DEVOTION
THE
REVELATION
THE
KINGDOM
Rev
1:5-6
To
him who loves us and has freed us from our sins by his blood, 6 and has made us
to be a kingdom and priests to serve his God and Father — to him be glory and
power for ever and ever! Amen.
NIV
How
can we ever do anything that would classify as being worthy of his love? We are
his creation, we are the only portion of his creation into who he breathed his
very breathe. He spoke all the rest of creation into existence just with his
word, but when he created us, God got down on his knees in the dirt, getting
his hands dirty, forming us from that mud, and when he was done he leaned over
and breathed the breath of life into our nostrils. It is any wonder Jesus loves
us? Then because we strayed, we did not pay attention to his one command, because
of his own justice, he needed to ban us from paradise. But because he loves us,
he also had a plan to redeem us back, to justify himself back to the creation
he loves. He planned to become his own sacrifice to satisfy his own justice. It
is all about him and his love for us. We cannot ever be worthy of that kind of
love, and we may never be able to express that kind of love. He loves us so
much that Jesus experienced a horrible death, as one of us, so that he could
free us from the punishment due us because of sin. He took that sin, and
punishment so we would not have to experience it if we accept him as our Lord.

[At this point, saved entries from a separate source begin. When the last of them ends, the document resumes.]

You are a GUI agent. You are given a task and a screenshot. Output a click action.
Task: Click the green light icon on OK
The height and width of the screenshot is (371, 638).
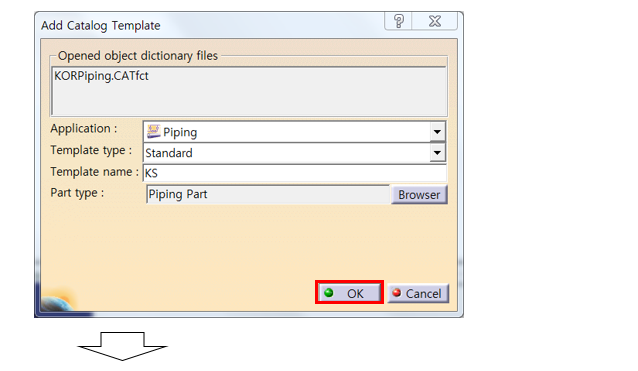coord(329,292)
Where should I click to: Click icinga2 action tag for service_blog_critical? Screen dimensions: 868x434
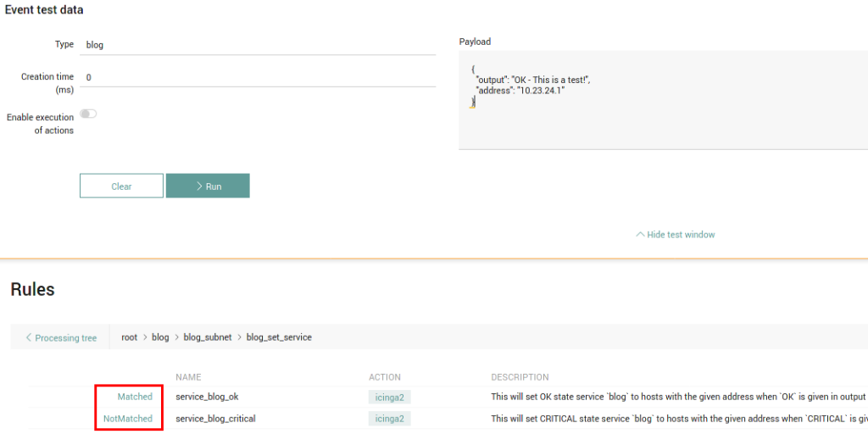(390, 418)

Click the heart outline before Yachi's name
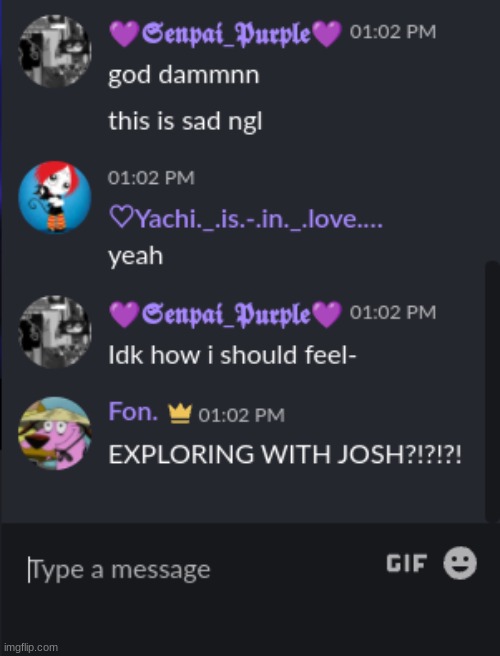pyautogui.click(x=121, y=218)
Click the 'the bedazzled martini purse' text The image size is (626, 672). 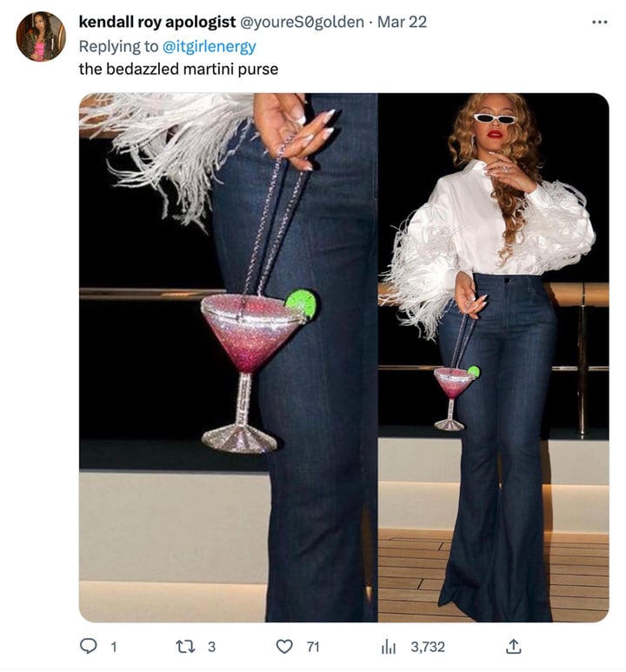[x=178, y=69]
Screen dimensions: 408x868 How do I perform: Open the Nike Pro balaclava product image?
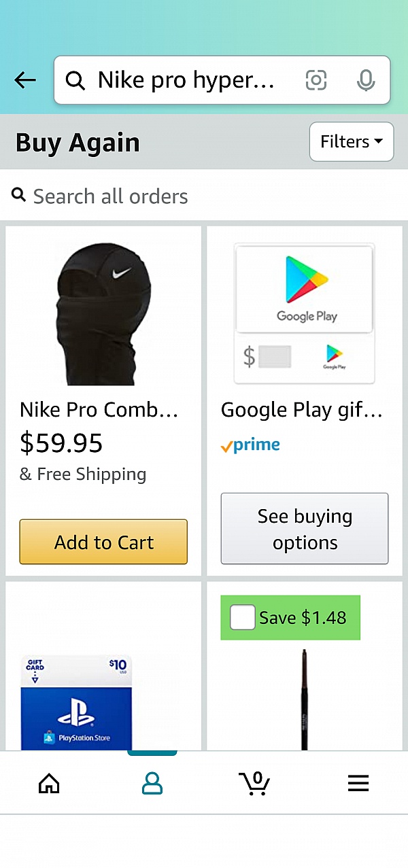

In addition, if freedom from sin is not enough, he has made us to be a kingdom,
which is we are the kingdom of God. Once we die, and are born again, as Jesus
explained it to Nicodemus, then we can enter into the kingdom, because we
become that kingdom. But that is not all either. We become priests to serve his
God and Father. We become priests. This means not just a few select individuals
who say they have been called and spend years within a school of higher
learning to earn a degree and then garner some ordination from a denomination
agreeing to all their doctrines in order to obtain a job preaching at some church.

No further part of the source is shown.